Single-item images are those that show only one object per picture.
Their main purpose is to use them for the creation of the synthetic
dataset.
Multi-item images on the other hand, show multiple objects and can be
used for retraining the model. Later we will confront the model
performance trained purely on our synthetic dataset with the described
hybrid dataset achieved performance.
For both image categories, the area for the picture taken must be well lit and the camera used needs to be positioned perpendicular to the surface on which the items are being placed.
Further, in single-item images, shadows are to be avoided and there must be no hands in the way. For each item a minimum of four pictures has been taken while placing the images of the items in various positions on the surface. The following figure shows our setup requirements for taking images of the relevant objects to ensure consistency through our synthetic dataset.
In multi-item images we value a realistic combination of objects. The objects may slightly intersect each other, moreover, hands are allowed as well, however, the items must remain recognizable. Each item in the picture must be labeled with a bounding box of its category. Finally, it is desired to get multiple pictures of identical compositions in different spatial arrangements.
Data Augmentation
The exact number of single-item images used for the generation of the dataset can be seen in the following table.
The process of the generation goes the following. For every picture the
item is cut out. The resulting images are then scaled down to a
predefined resolution. The resulting images are ready to be used for the
synthetic dataset.
For every synthetic picture, at first, we load a random background image
out of a selection. Then, out of the pre-processed images, a few are
randomly added to the picture. To increase diversity between images, we
apply additional transformations to the items. These transformations
include randomly rotating and warping the items to simulate different
perspectives as well as blurring the image to simulate an out-of-focus
effect.
Items may overlap, however no more than 50 percent. On top of the
classes, hands may be placed randomly to generate a more realistic
representation of what the final system may expect.
After all items have been placed, random noise is introduced to the
final image. Noise includes black parts and spots over the image to
further discourage the network from memorizing rather than learning from
the images.
Finally, the item position and size are saved. Since we initially
planned to use COCO-Format, our annotations were created in this
format. This means the annotation for all images from the dataset are
saved in a single JSON file. Since we later switched to using a YOLO
network, we had to convert the annotations into the new format. YOLO
requires a txt
file with the class location for every image.
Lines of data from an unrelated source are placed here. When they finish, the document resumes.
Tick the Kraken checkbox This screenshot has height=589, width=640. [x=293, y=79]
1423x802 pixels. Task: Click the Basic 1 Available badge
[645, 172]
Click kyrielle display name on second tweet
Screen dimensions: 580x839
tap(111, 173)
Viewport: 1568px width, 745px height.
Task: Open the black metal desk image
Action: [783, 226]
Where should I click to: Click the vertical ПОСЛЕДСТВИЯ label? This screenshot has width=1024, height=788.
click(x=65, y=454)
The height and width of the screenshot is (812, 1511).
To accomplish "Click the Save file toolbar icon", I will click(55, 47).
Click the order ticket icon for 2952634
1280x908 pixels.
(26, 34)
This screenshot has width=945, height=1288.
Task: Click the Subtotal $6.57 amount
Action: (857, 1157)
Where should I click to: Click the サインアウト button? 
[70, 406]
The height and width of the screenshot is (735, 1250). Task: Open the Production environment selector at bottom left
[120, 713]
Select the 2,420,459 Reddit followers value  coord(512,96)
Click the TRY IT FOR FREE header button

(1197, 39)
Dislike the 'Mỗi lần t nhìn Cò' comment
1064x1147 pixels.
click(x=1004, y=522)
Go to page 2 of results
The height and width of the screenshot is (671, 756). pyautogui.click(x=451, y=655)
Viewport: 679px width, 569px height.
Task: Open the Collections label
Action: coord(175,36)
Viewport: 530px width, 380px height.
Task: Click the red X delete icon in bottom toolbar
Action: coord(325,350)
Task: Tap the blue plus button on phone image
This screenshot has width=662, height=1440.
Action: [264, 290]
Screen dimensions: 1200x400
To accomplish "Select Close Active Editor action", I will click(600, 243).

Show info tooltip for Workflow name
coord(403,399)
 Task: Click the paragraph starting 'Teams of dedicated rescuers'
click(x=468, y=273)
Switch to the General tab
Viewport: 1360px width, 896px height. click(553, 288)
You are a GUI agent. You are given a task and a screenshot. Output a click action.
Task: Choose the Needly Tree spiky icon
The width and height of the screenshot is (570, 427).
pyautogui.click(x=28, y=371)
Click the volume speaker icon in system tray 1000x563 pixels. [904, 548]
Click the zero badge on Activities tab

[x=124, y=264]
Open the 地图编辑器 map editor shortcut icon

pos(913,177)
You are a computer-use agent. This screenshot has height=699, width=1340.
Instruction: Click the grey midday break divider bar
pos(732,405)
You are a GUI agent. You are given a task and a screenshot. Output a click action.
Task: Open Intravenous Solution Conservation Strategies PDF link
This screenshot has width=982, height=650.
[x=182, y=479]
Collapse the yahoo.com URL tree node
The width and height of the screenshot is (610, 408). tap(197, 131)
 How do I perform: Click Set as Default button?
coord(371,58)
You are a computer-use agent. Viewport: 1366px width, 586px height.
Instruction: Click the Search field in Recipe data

An example of a resulting synthetic picture can be seen in the following
figure. The shown table displays the quantity of slightly different
images available for the synthetic dataset.
To test the data generation yourself, follow the DataGeneration.ipynb
notebook.
Item-class | Quantity |
---|---|
Fries | 19 |
Hamburger | 13 |
Cheeseburger | 5 |
Big Mac | 13 |
Hamburger Royal TS | 15 |
McRib | 7 |
McChicken Classic | 18 |
Chicken McNuggets 9er | 19 |
McWrap | 24 |
McSundae | 26 |
Softdrink | 20 |
Ketchup | 20 |
Mayonnaise | 14 |
Sauce | 28 |
Hands | 17 |
Final Dataset
Our final dataset consists of three different sets. A training dataset used to train the model, a validation dataset used to evaluate the model's performance while training and a test dataset to evaluate the final model performance.
The training dataset consists of 45.000 synthetic images and an additional 5000 random images with no classes to further regularize the model. These 5000 images were taken from the COCO2017 dataset.
The validation dataset consists of 5000 images, 95% of which are synthetic images, the remaining 5% are randomly selected stock images containing no classes.
The test dataset consists of 160 real images that were labeled by hand.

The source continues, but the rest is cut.